Si les tensions commerciales s’intensifient ou si l’incertitude s’aggrave, la demande globale de matières premières risque de s’affaiblir encore davantage, et les prix de baisser.

Déjà confrontés à des coûts d’emprunt élevés et à un accès limité aux financements extérieurs, les pays d’Afrique subsaharienne doivent mobiliser chaque année plus de 70 milliards de dollars de financements extérieurs bruts pour couvrir leurs besoins, soit environ 6 % de leur PIB régional. La hausse des tensions commerciales risque d’aggraver ces défis, en accentuant l’aversion pour le risque des investisseurs et en rendant plus difficile l’accès aux marchés financiers internationaux.

Choc sur les taux souverains africains

La montée de l’aversion pour le risque a déclenché une forte vente des obligations souveraines africaines, provoquant une hausse généralisée des spreads souverains. Les spreads des obligations souveraines africaines ont augmenté en moyenne d’environ 100 points de base en quelques semaines. Cette hausse du coût du risque rend le refinancement externe plus difficile pour les pays africains, malgré des tentatives de stabilisation des marchés après l’annonce d’un arrêt partiel des nouveaux tarifs le 9 avril.

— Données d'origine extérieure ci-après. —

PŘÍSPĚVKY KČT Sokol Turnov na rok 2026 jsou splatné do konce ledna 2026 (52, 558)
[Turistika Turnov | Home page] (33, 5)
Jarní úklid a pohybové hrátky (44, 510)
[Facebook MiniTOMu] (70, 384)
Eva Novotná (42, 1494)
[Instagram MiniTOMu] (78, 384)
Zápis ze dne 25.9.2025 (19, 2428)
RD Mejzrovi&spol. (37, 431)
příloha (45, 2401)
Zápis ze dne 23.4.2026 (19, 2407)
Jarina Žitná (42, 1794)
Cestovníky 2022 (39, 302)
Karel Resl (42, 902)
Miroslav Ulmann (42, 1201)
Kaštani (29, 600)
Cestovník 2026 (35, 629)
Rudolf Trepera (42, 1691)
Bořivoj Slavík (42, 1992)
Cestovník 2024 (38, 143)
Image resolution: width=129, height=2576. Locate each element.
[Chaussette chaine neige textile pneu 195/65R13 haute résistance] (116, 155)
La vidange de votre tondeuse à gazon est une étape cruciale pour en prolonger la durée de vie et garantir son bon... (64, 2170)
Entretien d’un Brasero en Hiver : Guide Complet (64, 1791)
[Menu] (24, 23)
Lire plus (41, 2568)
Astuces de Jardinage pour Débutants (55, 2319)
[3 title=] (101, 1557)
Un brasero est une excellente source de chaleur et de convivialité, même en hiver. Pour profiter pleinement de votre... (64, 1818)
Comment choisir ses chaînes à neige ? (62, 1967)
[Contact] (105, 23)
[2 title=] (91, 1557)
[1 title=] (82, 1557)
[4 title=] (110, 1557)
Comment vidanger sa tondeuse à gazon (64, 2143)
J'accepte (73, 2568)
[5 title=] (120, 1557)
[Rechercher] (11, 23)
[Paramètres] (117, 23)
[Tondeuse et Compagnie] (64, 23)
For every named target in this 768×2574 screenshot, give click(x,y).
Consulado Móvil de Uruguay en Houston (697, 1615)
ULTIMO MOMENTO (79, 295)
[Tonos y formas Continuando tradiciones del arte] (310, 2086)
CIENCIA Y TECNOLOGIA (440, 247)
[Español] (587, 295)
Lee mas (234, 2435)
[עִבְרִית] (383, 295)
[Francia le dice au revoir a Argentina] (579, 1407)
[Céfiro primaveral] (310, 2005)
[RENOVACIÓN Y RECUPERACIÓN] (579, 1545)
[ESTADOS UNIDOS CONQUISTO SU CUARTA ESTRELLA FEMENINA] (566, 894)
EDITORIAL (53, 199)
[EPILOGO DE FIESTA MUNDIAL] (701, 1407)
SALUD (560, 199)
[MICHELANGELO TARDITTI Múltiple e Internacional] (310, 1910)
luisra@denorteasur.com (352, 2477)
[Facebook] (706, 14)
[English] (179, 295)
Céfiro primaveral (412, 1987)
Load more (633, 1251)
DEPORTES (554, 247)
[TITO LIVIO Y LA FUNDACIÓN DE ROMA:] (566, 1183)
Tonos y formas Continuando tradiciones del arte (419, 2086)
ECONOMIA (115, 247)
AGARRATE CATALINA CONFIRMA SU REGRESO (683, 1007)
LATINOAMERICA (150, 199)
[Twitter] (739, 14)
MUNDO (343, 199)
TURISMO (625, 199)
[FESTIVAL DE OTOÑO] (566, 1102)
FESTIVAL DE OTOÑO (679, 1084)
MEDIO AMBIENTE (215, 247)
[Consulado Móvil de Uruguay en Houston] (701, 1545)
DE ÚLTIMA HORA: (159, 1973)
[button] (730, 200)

Les primes de risque plus élevées devraient persister au-delà du choc immédiat, dans un contexte de durcissement des conditions financières mondiales, de ralentissement de la croissance globale et de volatilité accrue des marchés des matières premières. Ce nouvel environnement fragilise particulièrement les économies d’Afrique subsaharienne qui dépendent des marchés internationaux pour leur financement.

Effet des nouveaux tarifs américains sur la projection de croissance

Après plusieurs années de crises successives, l’Afrique était bien engagée dans une reprise progressive. Ce dynamisme reposait sur la reprise des investissements publics, le rebond des exportations de matières premières et la diversification économique en cours.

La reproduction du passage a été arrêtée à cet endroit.